水木しげる「水木しげる貸本傑作大全1−4」(人類文化社)

図書館本、読了。
以下の、時代劇とファンタジー、ホラーを融合した作品を収録。水と油のような素材を混ぜているのだが、貸本時代の水木先生特有の緻密な絵柄で、魅力的な作品に仕上がっている。

  • 怪談幻行灯
    • この題名では予想もつかないが。江戸時代の長崎を舞台にしたアンデルセン「人魚姫」の物語。
  • 火星年代記
    • ブラッドベリの作品とは無関係。何千年も前に地球に飛来していた火星人「モゲータ」が、蘭学者の息子をさらって、妖術を用いてロケットを発見して火星に帰還する。
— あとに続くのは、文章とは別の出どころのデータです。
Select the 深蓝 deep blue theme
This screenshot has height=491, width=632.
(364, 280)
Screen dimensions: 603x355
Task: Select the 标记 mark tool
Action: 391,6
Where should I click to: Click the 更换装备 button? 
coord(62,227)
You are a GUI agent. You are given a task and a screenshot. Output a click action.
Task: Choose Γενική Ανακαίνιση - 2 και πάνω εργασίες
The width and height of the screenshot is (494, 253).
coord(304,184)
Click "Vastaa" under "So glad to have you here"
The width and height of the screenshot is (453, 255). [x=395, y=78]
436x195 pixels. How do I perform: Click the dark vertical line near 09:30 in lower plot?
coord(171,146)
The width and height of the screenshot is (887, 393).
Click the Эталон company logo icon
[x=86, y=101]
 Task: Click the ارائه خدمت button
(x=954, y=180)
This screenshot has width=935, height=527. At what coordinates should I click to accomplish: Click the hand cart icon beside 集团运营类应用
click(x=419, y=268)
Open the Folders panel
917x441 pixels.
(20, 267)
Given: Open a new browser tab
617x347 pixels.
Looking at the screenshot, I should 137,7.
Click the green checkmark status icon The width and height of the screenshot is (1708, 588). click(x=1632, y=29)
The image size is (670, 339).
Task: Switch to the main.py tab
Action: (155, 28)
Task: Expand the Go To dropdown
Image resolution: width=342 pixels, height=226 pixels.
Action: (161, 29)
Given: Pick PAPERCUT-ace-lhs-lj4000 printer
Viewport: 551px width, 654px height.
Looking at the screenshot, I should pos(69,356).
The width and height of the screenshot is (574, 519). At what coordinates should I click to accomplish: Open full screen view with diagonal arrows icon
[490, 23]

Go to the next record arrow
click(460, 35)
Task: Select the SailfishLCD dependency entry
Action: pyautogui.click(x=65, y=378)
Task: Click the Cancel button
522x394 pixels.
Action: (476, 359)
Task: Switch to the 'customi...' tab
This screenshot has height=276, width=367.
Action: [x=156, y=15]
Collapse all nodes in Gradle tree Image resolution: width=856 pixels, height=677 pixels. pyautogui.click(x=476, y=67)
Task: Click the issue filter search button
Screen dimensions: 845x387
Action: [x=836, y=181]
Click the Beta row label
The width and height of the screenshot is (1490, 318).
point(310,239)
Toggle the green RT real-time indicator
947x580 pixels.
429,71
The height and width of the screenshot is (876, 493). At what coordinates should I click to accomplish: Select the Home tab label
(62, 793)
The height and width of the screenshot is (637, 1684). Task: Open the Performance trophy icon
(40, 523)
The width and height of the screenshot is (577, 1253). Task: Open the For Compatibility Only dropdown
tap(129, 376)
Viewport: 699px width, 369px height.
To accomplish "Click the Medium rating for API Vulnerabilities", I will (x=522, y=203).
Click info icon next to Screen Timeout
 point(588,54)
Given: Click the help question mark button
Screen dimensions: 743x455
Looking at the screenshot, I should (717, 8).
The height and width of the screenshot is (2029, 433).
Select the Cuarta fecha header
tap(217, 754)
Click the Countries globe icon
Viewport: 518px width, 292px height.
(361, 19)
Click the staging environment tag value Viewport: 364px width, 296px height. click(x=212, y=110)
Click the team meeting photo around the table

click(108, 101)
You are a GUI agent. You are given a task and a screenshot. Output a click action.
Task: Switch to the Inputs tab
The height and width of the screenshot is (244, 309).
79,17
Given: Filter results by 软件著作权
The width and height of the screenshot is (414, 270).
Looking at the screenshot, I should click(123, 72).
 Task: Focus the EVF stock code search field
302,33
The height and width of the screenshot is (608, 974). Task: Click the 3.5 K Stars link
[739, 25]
蘭学者が発明した「戦闘馬車」の造形がナイス。
  • 深雪物語
    • 「羽衣伝説」+「かぐや姫」という合成。
    • 天女への求婚者たちへの「無理難題」の一つに「宇宙卵を育てろ」という命令があり、その卵たちは「フェッセンデンの宇宙」のように短時間で進化して、ロケットを作りだす。
  • 怪談鈴の音
    • 四十年前に、琉球で何百年も生きている僧を殺した薩摩武士。彼のもとに、仲間の仏僧たちが現れて復讐する。この本の中では一番つまらない話だった。